PROBLÈME POSÉ: Poursuivez l'extrait présenté, consacré à l'enquête de Sylvain Crépon sur le nouveau Front national, en reprenant juste après sa dernière phrase.

EXTRAIT PRÉSENTÉ:

□ □ □ □ □ □ □

Plongée au coeur du "nouveau" FN : Sylvain Crépon enquête.




Sylvain Crépon l’admet lui-même : à force d’ouvrages et d’enquêtes visant à « dévoiler », à « démasquer » ou simplement à exposer, « tout aurait été dit sur la nouvelle présidente du Front national. Sa trajectoire, ses ambitions, ses idées, son programme (…) ses réseaux, sa famille, ses liens avec son père ».

C’est pourquoi son Enquête au cœur du nouveau Front national (Nouveau monde, mars 2011) n’est pas une énième biographie de Marine Le Pen. Celle-ci n’est d’ailleurs présente qu’en filigrane dans ce livre qui fait une large place aux seconds couteaux, de Louis Aliot à Steeve Briois, de Bruno Bilde à Nicolas Bay. Car ces quarantenaires, qu’ils soient lepénistes de toujours ou mégrétistes repentis, constituent désormais l’armature du FN « nouvelle formule ».

Non content de donner la parole à la jeune garde frontiste, Crépon nous permet également de découvrir le parcours de nombre de militants, pour la plupart adhérents de fraîche date. La quarantaine d’entretiens réalisés par le sociologue permet ainsi d’appréhender les motivations, les déceptions passées et les nouveaux espoirs de récents frontistes, notamment au sein du « laboratoire du nouveau lepénisme » : Hénin-Beaumont. On y découvre la capacité d’attraction de ce FN rénové au discours savamment républicanisé, la séduction d’une présidente jeune et policée, bref le succès de la stratégie « mariniste » de dédiabolisation.

Nombre de néo-adhérents se sont en effet engagés dans l’aventure pour soutenir « Marine » face à Bruno Gollnisch au moment du retrait de Jean-Marie Le Pen, fin 2011. Ceux-ci adhèrent à l’image que renvoie cette femme jeune, moderne, « quasi féministe » comme elle le dit elle-même dans sont autobiographie[1].

La leader frontiste possède en effet beaucoup de ces caractéristiques qui étonnent chez nombre des jeunes leaders des droites radicales européennes, du Hollandais Geert Wilders au Suisse Oskar Freysinger. Parfaitement en adéquation avec leur temps, ils prônent l’égalité homme/femme et se montrent volontiers gay friendly. C’est d’ailleurs au nom même de la défense des mœurs occidentales et « libérales » qu’ils vilipendent l’islam, supposé par nature obscurantiste, rétrograde et machiste. Le témoignage recueilli par Sylvain Crépon de plusieurs jeunes militants ou homosexuels ayant rejoint le FN en témoigne : ce parti attire certains de ses « hédonistes sécuritaires », ainsi désignés par Gaël Brustier et Jean-Philippe Huelin[2], et qui ont troqué le vieux discours raciste de l’extrême droite contre une doxa plus volontiers anti-islam, propre au nouveau « national-populisme ».

□ □ □ □ □ □ □

DONNÉES FOURNIES:
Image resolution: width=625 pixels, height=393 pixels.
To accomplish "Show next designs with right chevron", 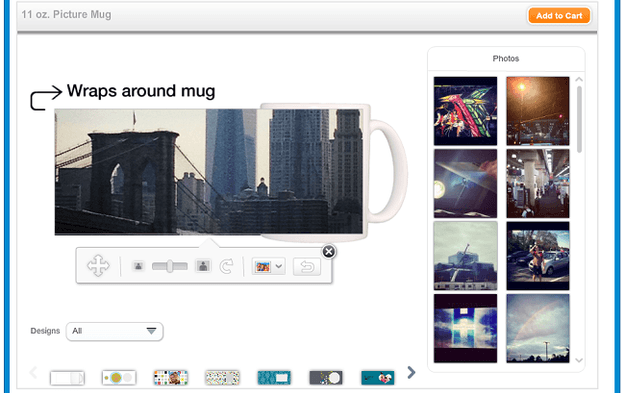I will 411,373.
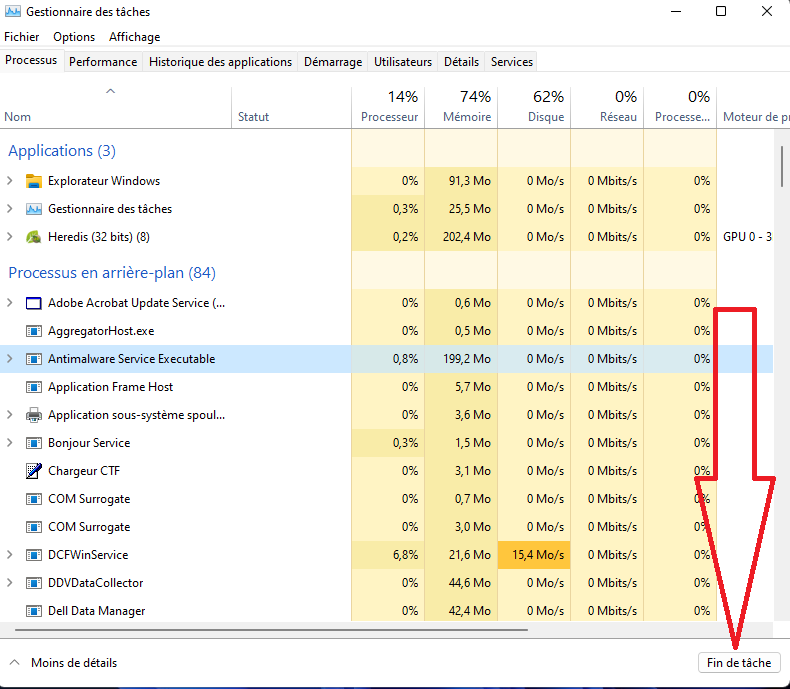Open the Options menu

(74, 37)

□ □ □ □ □ □ □

RÉSULTAT ATTENDU:
C’est également cela qui les attache au discours désormais laïc du Front national, et, plus largement, à la rhétorique soigneusement républicanisée de sa nouvelle présidente. Questionné par Crépon, un jeune frontiste de 20 ans l’exprime en ces termes : « pour moi, la laïcité est quelque chose qu’il faut conserver, qui fait partie des valeurs républicaines » Puis, gratifiant le lecteur d’un lapsus : « la laïcité, je vais vous dire que c’est bien pratique pour lutter contre l’islam euh…l’islamisme ».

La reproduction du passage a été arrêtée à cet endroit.